ピンクフロイド「鬱」
Pink Floyd 「A Momentary Lapse Of Reason」
プログレッシブロックバンド、ピンクフロイドのアルバムでは、1987年の「鬱(うつ)」が一番好きだ。
リーダーのロジャー・ウォーターズが脱退し、デビッド・ギルモアを中心とする新生フロイドの第1弾。一般的には「フロイドらしさがなくなった」と言われ「狂気」「ザ・ウォール」といった、ウォーターズ時代のアルバムと比べて評価が低いのが、残念だ。
不気味さ、幻想的な雰囲気は残しつつ、親しみやすいメロディーが前面に出て、聴きやすくなったと思う。「鬱」というタイトルに反して明るい曲、力強い曲が目立つ。
収録曲「理性喪失」は宇宙を感じさせ、フロイドの曲で一番好きだ。夜、部屋を暗くして聴く。ピッピッ…という電子音や時計のアラーム音で始まり、パーカッションとキーボードが浮遊&上昇するメロディーを奏でる。コーラスも美しい。
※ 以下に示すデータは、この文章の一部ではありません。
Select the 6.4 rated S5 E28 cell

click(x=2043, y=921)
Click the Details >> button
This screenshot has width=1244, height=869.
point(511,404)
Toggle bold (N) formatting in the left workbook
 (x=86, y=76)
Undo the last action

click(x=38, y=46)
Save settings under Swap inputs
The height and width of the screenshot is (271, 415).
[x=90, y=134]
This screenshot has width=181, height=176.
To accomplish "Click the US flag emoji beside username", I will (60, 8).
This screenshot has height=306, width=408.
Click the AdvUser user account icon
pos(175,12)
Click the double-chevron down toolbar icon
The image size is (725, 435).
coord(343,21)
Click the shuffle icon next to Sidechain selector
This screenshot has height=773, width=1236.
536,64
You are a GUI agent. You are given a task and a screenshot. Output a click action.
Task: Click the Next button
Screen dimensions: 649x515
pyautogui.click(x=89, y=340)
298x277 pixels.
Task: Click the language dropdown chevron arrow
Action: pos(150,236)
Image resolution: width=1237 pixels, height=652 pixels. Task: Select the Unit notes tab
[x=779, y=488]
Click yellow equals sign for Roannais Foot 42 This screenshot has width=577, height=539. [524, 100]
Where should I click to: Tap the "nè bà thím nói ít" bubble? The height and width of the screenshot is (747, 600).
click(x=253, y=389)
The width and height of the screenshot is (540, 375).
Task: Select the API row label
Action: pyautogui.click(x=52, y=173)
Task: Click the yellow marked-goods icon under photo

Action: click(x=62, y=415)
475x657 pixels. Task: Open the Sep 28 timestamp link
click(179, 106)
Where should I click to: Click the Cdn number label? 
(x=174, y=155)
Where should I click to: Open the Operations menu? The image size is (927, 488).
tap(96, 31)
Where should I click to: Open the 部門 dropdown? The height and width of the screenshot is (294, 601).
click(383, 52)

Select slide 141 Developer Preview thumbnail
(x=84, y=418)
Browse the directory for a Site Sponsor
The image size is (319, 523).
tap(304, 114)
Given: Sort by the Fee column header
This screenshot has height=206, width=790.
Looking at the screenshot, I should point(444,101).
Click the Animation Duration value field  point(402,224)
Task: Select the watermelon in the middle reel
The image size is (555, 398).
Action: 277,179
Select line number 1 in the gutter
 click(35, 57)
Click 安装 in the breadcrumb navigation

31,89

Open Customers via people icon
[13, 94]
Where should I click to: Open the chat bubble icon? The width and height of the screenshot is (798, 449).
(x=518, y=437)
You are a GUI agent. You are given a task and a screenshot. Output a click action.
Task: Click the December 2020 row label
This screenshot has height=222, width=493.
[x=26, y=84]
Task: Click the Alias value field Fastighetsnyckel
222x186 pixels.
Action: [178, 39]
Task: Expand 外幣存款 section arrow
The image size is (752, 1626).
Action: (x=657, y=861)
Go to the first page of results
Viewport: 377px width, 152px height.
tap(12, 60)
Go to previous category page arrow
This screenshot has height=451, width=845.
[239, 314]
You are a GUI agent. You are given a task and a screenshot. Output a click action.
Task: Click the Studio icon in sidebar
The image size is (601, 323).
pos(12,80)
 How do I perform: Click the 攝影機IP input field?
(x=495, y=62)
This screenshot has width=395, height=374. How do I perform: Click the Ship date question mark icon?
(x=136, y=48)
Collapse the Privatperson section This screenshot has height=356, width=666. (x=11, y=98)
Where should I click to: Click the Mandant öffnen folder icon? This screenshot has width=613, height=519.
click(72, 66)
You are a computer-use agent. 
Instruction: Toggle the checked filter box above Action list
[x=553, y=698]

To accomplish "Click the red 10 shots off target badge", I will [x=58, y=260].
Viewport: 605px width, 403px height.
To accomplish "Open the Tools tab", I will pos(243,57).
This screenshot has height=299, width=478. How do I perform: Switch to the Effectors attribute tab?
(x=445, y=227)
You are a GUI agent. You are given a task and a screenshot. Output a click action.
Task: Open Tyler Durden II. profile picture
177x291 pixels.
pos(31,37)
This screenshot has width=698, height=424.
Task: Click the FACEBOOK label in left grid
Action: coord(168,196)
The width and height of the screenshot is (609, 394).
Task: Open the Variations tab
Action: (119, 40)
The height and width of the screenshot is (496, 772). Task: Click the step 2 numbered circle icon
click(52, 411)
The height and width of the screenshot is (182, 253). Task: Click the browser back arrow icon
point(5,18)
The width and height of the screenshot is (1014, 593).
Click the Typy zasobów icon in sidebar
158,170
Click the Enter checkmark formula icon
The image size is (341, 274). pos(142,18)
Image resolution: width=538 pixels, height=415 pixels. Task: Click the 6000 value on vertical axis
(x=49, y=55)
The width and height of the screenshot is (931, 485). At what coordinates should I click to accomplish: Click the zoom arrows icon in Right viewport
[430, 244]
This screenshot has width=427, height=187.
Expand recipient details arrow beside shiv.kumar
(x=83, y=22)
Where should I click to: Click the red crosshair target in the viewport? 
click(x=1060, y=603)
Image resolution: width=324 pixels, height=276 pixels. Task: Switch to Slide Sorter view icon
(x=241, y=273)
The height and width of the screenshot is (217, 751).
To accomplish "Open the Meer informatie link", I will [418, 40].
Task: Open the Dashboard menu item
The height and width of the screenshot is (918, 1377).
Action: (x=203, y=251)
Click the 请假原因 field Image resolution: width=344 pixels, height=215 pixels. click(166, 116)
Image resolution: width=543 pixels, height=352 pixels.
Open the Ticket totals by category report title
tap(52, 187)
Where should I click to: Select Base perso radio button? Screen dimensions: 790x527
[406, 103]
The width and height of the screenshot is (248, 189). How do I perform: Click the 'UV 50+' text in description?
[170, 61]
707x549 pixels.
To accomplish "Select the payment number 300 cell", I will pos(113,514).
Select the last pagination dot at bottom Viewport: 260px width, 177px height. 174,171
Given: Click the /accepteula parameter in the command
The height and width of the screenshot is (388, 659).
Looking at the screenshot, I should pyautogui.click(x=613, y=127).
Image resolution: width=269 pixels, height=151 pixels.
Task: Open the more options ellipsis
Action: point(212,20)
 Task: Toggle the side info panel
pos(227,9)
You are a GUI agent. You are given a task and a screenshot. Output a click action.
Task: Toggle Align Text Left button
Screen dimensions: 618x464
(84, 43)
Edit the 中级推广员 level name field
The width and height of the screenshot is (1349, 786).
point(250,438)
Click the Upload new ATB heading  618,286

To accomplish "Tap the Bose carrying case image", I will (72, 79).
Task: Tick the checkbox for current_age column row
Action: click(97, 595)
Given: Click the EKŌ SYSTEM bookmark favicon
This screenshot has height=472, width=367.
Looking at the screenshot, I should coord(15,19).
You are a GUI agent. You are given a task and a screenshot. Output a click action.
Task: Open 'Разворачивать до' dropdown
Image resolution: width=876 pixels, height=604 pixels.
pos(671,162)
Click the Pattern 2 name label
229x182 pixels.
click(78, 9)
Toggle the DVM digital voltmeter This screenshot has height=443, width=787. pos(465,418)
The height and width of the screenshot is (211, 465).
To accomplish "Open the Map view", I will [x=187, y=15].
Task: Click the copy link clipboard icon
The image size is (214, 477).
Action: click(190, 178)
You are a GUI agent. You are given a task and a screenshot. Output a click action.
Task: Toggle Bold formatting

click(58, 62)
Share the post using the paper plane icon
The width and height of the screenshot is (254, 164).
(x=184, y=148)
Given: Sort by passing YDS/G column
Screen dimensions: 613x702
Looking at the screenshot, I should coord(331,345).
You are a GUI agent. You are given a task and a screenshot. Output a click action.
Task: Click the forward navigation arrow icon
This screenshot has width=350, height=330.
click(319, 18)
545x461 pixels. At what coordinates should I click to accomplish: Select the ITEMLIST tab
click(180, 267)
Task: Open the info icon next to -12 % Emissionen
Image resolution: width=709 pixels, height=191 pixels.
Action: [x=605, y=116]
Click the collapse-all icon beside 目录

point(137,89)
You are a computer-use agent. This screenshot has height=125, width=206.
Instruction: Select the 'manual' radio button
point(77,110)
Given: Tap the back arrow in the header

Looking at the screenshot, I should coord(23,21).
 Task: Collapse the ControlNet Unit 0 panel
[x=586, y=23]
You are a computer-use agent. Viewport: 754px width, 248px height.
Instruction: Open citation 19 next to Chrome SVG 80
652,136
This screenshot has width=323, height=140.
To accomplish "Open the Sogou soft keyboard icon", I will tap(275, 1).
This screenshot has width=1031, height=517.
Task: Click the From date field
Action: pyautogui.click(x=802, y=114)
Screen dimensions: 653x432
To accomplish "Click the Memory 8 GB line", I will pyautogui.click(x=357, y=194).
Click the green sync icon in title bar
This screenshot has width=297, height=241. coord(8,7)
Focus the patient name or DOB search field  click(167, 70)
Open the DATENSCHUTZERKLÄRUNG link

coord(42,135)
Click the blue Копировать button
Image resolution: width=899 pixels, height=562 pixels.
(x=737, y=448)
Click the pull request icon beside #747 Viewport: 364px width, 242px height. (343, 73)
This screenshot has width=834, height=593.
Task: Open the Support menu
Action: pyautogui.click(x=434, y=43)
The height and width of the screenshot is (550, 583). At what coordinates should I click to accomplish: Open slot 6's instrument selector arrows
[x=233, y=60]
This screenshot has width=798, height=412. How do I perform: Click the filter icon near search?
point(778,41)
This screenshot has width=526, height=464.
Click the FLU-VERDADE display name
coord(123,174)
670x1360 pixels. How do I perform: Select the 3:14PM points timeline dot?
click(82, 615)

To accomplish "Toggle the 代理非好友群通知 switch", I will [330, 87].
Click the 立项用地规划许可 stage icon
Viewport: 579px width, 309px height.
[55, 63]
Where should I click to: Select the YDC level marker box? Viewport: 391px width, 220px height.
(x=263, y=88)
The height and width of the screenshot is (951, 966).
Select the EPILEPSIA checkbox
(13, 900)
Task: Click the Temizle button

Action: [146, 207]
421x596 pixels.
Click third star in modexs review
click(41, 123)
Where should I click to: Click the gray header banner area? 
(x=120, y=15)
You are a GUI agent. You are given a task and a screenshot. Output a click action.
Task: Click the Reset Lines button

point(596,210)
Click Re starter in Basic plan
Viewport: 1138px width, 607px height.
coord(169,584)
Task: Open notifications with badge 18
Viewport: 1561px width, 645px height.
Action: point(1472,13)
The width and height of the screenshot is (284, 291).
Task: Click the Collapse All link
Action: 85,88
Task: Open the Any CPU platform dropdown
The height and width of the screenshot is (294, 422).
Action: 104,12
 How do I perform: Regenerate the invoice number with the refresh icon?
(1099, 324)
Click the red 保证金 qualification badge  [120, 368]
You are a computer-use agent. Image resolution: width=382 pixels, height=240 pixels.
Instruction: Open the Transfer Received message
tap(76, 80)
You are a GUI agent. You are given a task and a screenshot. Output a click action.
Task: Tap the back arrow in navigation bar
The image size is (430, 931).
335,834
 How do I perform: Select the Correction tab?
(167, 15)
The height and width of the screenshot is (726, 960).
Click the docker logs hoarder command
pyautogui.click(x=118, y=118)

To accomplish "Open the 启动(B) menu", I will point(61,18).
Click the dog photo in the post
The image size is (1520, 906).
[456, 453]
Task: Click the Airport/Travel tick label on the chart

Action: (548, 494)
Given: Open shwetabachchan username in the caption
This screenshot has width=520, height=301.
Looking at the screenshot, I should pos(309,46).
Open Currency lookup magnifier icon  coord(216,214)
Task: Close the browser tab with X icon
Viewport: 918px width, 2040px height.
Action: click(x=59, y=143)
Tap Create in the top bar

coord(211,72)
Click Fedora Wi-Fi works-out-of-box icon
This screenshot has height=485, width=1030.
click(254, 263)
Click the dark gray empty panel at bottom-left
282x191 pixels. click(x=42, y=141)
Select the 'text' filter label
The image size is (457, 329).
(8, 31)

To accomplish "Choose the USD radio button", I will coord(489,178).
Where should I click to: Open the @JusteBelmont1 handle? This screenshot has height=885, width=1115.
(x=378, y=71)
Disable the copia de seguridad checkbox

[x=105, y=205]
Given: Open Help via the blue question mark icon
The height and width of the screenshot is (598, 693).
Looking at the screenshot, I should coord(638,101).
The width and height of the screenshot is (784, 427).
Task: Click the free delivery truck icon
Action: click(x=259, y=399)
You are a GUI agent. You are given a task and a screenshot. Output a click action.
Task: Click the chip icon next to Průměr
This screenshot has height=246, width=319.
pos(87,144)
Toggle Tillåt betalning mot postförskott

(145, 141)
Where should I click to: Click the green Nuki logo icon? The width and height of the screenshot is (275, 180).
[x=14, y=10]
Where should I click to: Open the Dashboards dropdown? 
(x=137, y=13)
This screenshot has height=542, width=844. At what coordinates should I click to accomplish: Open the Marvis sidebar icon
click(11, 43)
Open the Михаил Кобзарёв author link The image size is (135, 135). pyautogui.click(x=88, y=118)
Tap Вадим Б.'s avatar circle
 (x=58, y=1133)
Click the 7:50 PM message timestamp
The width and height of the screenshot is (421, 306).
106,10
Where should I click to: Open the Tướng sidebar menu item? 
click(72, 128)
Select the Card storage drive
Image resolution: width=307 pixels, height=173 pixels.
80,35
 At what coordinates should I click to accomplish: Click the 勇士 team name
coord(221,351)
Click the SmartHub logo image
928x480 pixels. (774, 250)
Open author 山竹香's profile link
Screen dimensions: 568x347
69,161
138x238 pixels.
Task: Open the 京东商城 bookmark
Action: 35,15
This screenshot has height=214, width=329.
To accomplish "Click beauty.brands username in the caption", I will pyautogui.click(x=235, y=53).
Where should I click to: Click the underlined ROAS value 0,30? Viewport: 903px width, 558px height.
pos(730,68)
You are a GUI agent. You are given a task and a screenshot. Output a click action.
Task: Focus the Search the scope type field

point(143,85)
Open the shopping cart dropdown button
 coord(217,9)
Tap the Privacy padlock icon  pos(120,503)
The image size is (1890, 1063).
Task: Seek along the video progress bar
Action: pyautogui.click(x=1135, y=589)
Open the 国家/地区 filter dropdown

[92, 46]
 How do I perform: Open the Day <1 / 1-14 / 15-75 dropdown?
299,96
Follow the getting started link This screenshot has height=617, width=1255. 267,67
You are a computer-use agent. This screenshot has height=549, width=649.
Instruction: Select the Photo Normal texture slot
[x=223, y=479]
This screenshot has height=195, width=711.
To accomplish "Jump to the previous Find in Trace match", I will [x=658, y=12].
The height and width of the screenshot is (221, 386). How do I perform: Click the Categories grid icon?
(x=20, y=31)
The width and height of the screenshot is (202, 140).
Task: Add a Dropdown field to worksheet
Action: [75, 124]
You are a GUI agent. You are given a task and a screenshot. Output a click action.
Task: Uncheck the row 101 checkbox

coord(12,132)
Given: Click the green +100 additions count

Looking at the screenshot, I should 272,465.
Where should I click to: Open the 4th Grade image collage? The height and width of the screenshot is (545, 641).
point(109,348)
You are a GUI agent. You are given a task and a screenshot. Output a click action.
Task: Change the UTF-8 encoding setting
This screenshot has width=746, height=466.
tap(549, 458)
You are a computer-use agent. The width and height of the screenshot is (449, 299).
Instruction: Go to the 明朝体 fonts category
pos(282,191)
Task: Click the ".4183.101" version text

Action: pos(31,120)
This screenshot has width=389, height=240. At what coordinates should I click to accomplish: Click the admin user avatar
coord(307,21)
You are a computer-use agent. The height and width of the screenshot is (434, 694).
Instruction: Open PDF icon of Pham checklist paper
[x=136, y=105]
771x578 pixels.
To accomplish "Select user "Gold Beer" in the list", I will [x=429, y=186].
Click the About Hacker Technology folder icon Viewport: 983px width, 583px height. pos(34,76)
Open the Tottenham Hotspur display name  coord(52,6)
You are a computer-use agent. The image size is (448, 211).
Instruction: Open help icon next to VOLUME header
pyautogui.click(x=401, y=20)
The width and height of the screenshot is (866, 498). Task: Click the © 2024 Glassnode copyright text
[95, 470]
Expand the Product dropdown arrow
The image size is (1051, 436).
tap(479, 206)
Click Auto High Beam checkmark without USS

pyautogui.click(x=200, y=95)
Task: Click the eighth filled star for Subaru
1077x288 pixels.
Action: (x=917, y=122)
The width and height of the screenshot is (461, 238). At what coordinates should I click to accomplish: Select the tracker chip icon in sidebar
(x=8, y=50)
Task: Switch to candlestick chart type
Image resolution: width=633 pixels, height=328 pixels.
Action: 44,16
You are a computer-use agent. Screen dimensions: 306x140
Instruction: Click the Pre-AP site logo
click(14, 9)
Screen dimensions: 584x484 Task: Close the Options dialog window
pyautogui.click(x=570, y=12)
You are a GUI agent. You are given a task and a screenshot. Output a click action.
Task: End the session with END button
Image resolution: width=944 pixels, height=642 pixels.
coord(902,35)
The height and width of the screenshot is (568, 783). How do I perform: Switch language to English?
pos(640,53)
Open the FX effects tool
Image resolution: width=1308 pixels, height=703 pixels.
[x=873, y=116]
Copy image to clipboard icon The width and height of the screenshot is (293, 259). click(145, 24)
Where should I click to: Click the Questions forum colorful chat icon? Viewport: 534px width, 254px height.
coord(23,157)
同様に時計音で始まるウォーターズ時代の1973年の名曲「タイム」をよりエレクトリックにしたような感じの曲。いわば、新生フロイド版「タイム」だと思う。
他の収録曲もいい。
「末梢神経の凍結」は、きしむような音のイントロこそ不気味だが、サックスとコーラスが入って徐々に明るくなり、夜明けを思わせる。
「生命の動向」は、ボートをこぐ音の不気味なイントロに続き、厳かなメロディーになる。初めて聴いた時は、はあ?と思ったが、聴き続けるうちに味が出てきて、好きになった。
「幻の翼」は重厚で力強い曲。メロディーもキャッチーで聴きやすい。私も、当初は「理性喪失」の次に、この曲をよく聴いていた。
ウォーターズ時代も「タイム」「コンフォタブリー・ナム」など好きな曲はある。
それでも、「鬱」のほうが好きな曲が多く、アルバム全体としても気に入っている。
<追記>
ナイン・インチ・ネイルズはピンクフロイドの影響を受けており、オマージュした曲もある。